Choreollage performativo di Francesca Cinalli e Paolo De Santis
Performer: Francesca Cinalli, Amalia Franco
Paesaggi sonori live: Paolo De Santis
Drammaturgia: Ornella D’Agostino

Di Eco del mondo colpisce subito la ricerca di eleganza, non solo nelle forme statiche degli oggetti di scena e nella loro collocazione spaziale, che richiama gli scenari metafisici di de Chirico, ma anche nel pregevole studio del movimento corporeo, che nella concretezza dell’azione scenica sovrascrive completamente la parola. Quest’ultima agisce solo all’interno di paesaggi sonori che fungono da autorevole quadro di sostegno ai vari echi invocati dall’opera. Volitiva e imprevedibile, infatti, è la vasta gamma di suoni, rumori, musiche, cacofonie, simbolismi (bella tutta la dissonante sequenza dedicata a Casta Diva) e suggestioni. È una traccia che avvolge, custodisce e accompagna i performer, che in talune sequenze arricchiscono l’insieme di altri effetti acustici, peraltro in relazione di perfetta contiguità con il sonoro live, riuscendo a espandere idee di massima affinità attraverso i due differenti canali espressivi.
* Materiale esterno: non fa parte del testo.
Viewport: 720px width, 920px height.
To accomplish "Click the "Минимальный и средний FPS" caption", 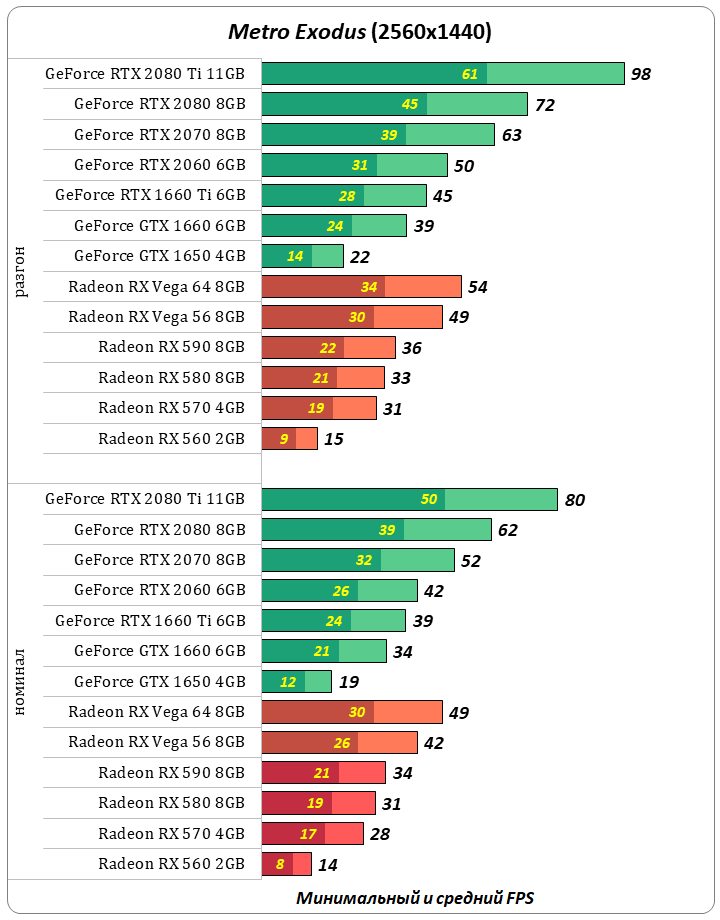I will 422,897.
Le uniformi militaresche degli Arlecchini, con il loro richiamo alla celebre maschera che nasconde, imbroglia, sbeffeggia o porta stupidità nell’azione, segnano un dato iconico originale: l’impossibilità di raggiungere lo sguardo dei performer (tanto importante nella Commedia dell’arte delle origini), che qui è coperto da un’ampia falda di feltro nero. Lo sguardo negato non fa altro che conferire pathos ai personaggi (se di “personaggi” si può parlare) sgombrando subito il campo dall’idea della volontà di trasmettere significati di matrice socioemotiva. Qui cuore e testa non dialogano. La testa la fa comunque da padrona, come suggerisce la presenza di un inquietante manichino decollato, che tuttavia pare immerso nei suoi più intimi pensieri. L’eco della distanza ipnotica riempie il vasto spazio che le viene affidato dalla drammaturgia, dalla scenografia, dalla dislocazione libera ed effimera degli spettatori che sostano, restano, vanno e vengono. Sulla scena intanto, niente è fisso: il collage segue il suo moto costruttivo distaccato, che appare nel contempo modulare, innestabile, personale, risoluto, modificabile, ripetibile, di volta in volta utile, inutile, sensibile, insensibile, afasico o roboante. In definitiva, il suono e il movimento dei corpi sono i veri portatori di senso di questa performance, a testimonianza di un duro lavoro di ricerca della compagine artistica e di una incrollabile fiducia nel potere locutorio del palcoscenico.

Con lo scendere della sera nella piazza, la luce naturale modifica inesorabilmente gli oggetti di scena e le ombre dei corpi oramai in fase di entropia, entrando di diritto fra i protagonisti, a segnare lo scorrere del tempo e l’inevitabile mutare delle percezioni. In ultima battuta, quando oramai si è rinunciato a seguire il fil rouge di un racconto lineare che non c’è, e quindi solo alla fine della costruzione, l’insieme raggiunge una sorta di completezza. Ed ecco che la distanza, l’assenza, il virtuosismo e il gioco solipsistico si prendono per mano ed escono tranquillamente di scena, lasciandosi alle spalle il disordine dell’esistenza, nell’unica concessione al romanticismo che sia dato incontrare in questo severo e promettente choreollage.